Problem description
A line belongs in the answer only if it contains the word "accomplish"; copy every such line from the listing below.

Provided records
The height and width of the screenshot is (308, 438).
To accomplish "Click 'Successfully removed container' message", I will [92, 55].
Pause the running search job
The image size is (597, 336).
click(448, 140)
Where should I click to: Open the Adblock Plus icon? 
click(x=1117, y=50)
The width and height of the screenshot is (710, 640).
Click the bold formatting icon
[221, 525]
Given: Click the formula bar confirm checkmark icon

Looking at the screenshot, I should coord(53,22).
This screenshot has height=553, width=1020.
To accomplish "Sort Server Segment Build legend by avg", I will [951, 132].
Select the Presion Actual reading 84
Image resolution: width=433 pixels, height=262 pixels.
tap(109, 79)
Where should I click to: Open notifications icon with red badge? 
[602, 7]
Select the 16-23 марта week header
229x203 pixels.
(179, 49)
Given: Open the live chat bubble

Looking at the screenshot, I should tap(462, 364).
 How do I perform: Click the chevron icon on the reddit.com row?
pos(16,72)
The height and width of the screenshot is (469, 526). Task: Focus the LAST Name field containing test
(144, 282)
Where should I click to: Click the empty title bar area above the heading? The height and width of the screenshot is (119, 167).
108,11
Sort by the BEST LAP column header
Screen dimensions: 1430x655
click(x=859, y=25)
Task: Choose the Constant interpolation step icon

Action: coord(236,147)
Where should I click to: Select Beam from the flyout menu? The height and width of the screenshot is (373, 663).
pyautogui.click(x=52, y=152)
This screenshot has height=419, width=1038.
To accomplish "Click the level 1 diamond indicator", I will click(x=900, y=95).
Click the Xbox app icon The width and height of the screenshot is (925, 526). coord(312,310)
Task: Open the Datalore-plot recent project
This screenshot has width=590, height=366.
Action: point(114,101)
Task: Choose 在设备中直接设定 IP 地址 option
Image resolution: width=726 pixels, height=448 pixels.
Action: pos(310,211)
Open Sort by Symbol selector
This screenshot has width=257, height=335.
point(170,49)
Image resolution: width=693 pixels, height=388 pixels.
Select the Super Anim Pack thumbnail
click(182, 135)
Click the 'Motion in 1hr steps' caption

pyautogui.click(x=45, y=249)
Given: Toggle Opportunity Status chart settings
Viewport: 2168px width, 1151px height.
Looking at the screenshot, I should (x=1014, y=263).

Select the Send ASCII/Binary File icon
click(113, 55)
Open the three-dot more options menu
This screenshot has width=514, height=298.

Reply
To accomplish "Click 'Successfully removed container' message", I will [92, 55].
To accomplish "Sort Server Segment Build legend by avg", I will [951, 132].
To accomplish "Click the level 1 diamond indicator", I will click(x=900, y=95).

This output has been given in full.